Verdict: The Go Control is Simple cheap and effective – for enthusiasts. Just don’t forget to keep that PC in the right “power on” setting on a snowy February night.
Best hub with a range of Z-wave associated products
SmartThings ( a division of Samsung) are the big dogs in the backyard of smart homes. They are the leading lights (no pun intended) so, why not consider their in-house hub technology? As well as talking to the Smart Things in-house range, you can quickly hook up to a wide range of third-party compatible smart devices, including Google and Alexa voice assistants, plugs, lights and switches, speakers, door locks, HVAC, blinds, garden sprinklers, cameras, sensors, home entertainment and more.
Control is usually via smartphone and iOS 7.0 android 4.0, and windows phone 8.1 or more excellent are supported.
Bonus communication protocols are Zigbee and WiFi. What more is there to say? A right product from a big brand.
Verdict: If you want to play safe, this “GP-U999SJVLGEA” (i kept that bit from you), is about as safe a bet as it gets.
Best bargain to be had
Our final product is the still available Samsung STH-ETH-200 SmartThings Hub.

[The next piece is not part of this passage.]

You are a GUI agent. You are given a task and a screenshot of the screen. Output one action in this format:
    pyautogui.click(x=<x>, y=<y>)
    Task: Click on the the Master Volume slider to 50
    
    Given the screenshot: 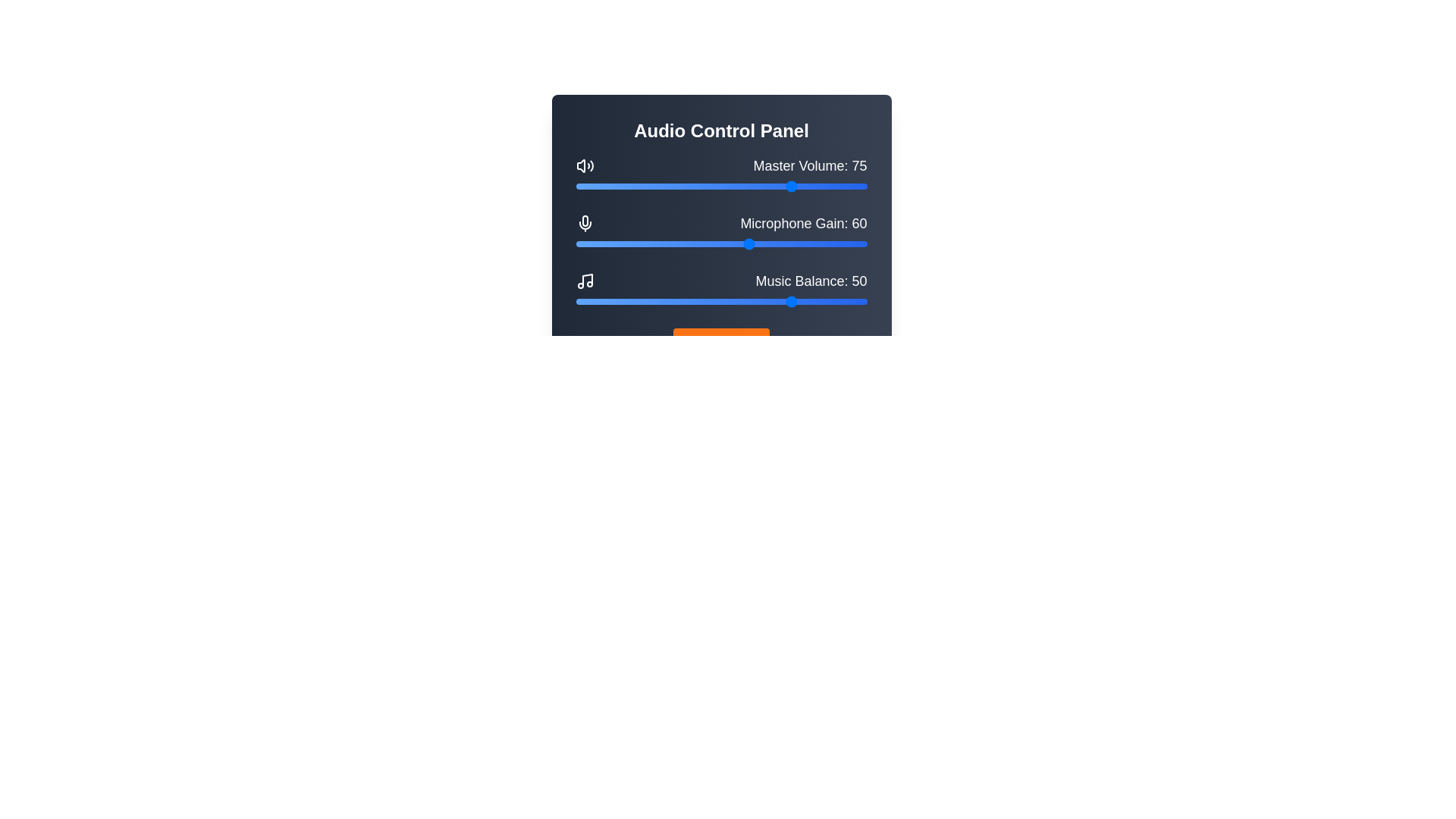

This is a V2 hub, but still, the right product and prices are great. I added this to the list because as a product coming to the end of the frontline, it is a bargain!
Verdict: Grab and end of life great deal. This is still a good Z-wave Hub product from a highly reputable brand.
Best Z-Wave Hubs
There are plenty of options to choose from in the world of Z-Wave hubs. I strongly recommend you look for social media communities associated with any product you plan to buy. They are (generally) accommodating, supportive and full of useful tips and hacks.
Thanks for reading and i hope you have fun in your smart home, whatever you buy. Let me know how you get on in our comments section.